* _PROVIDED ENTRIES_

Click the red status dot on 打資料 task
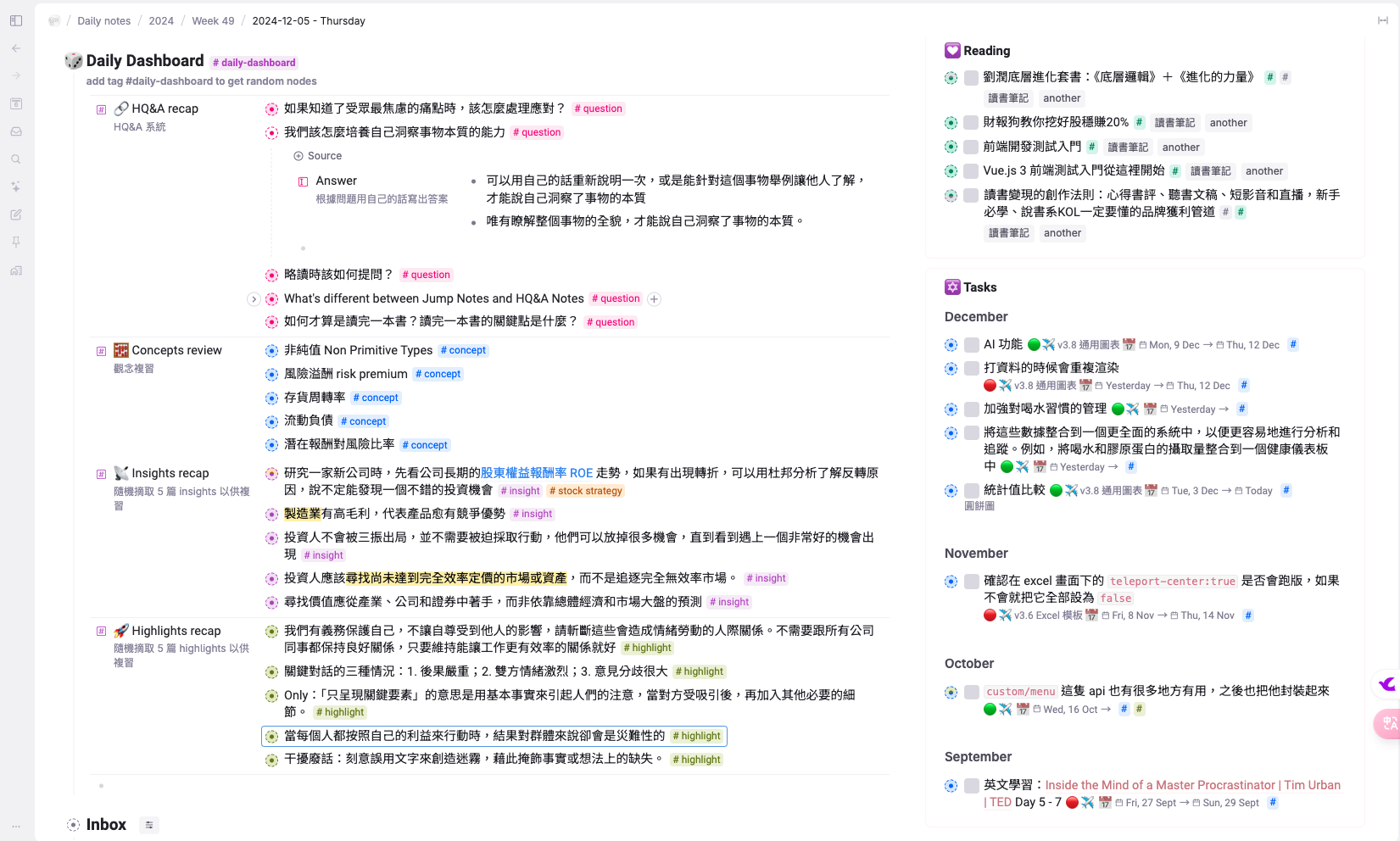 pyautogui.click(x=990, y=385)
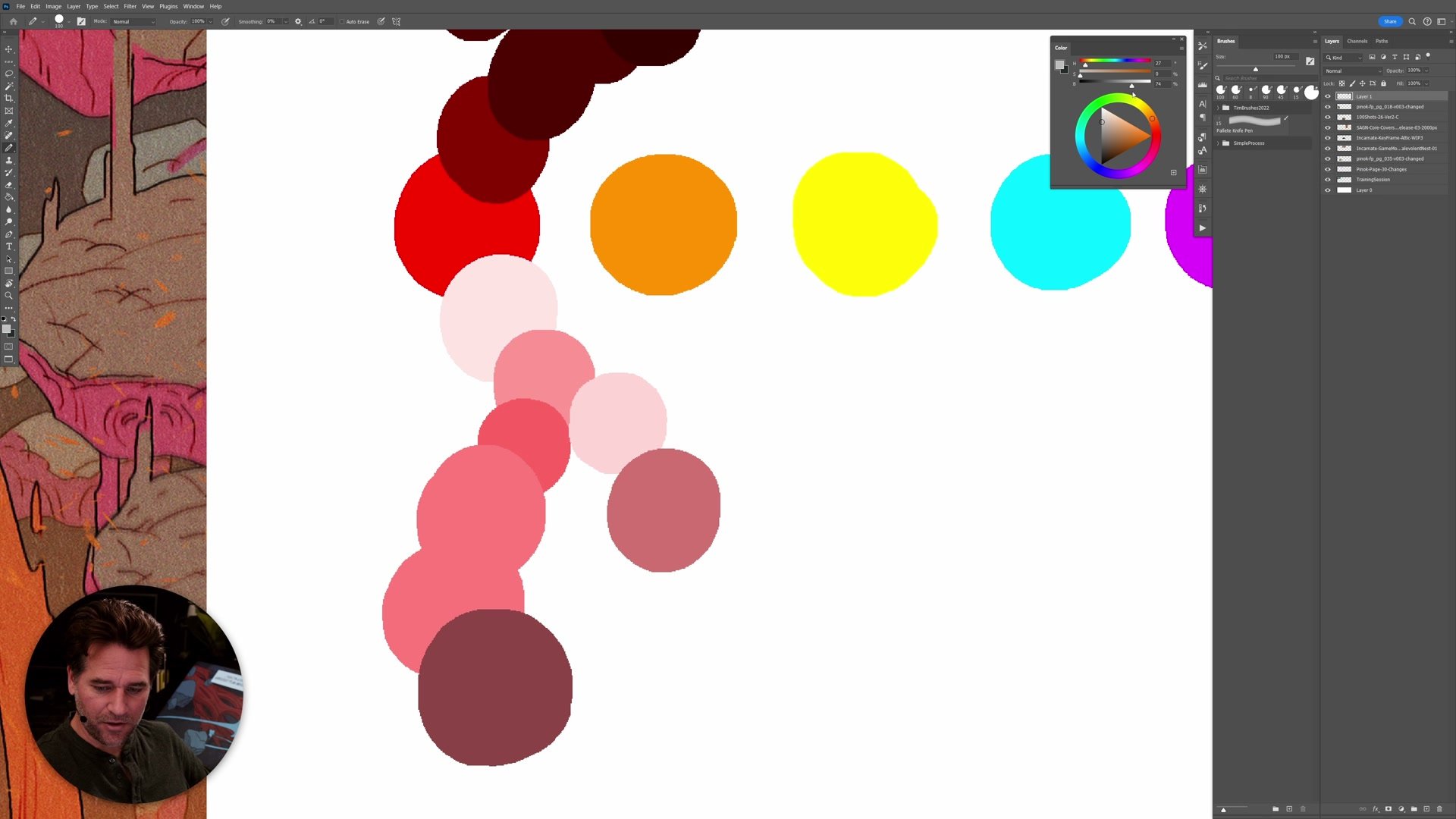Viewport: 1456px width, 819px height.
Task: Expand the TimBrushes2022 brush folder
Action: click(1219, 108)
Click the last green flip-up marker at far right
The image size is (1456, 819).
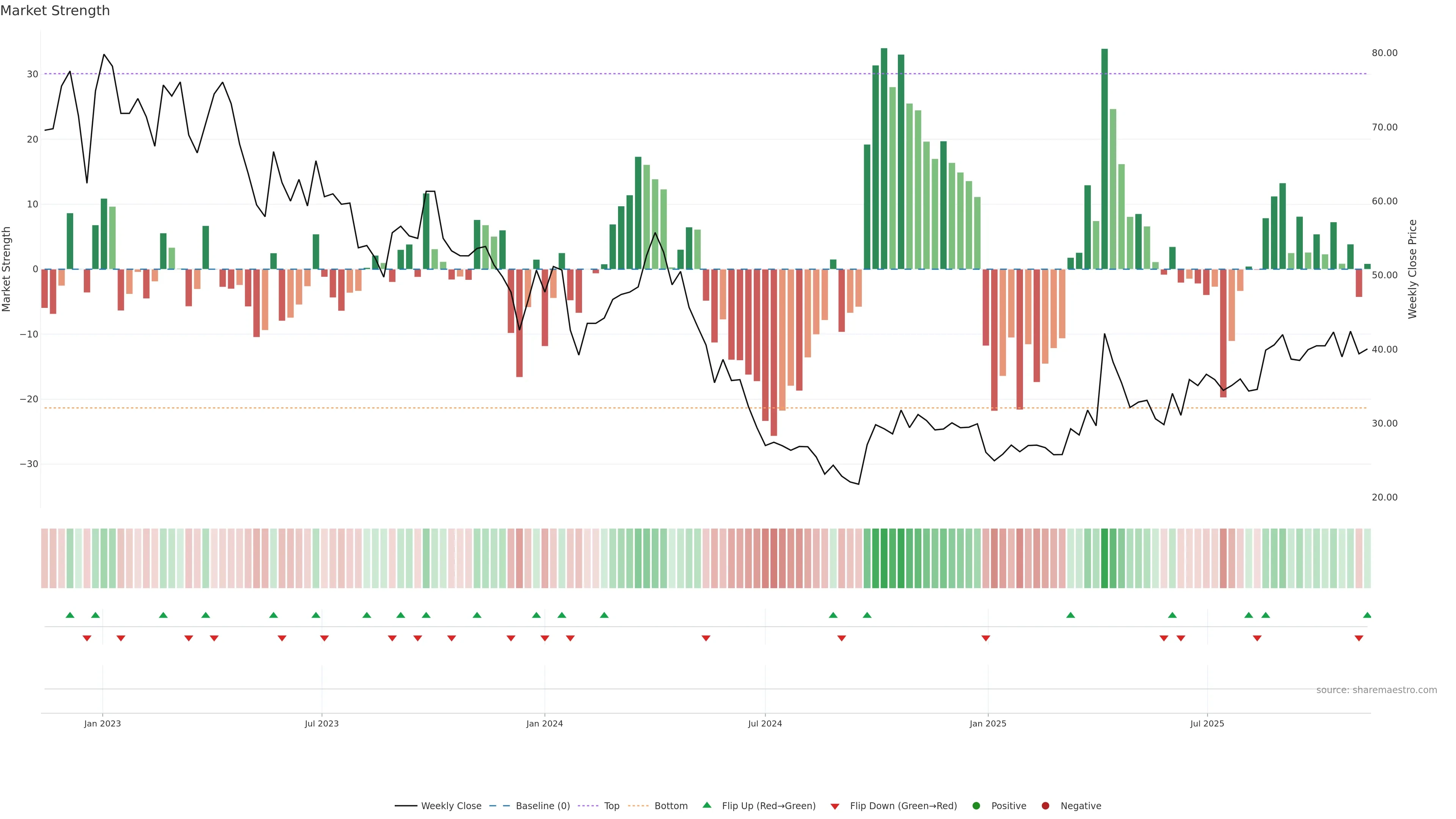click(1367, 615)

* _YOUR TASK_
The listing above must be given again exactly, minus its pictures.

* _OUTPUT_
Click the red status dot on 打資料 task
 pyautogui.click(x=990, y=385)
Viewport: 1456px width, 819px height.
Task: Expand the TimBrushes2022 brush folder
Action: click(1219, 108)
Click the last green flip-up marker at far right
The image size is (1456, 819).
click(1367, 615)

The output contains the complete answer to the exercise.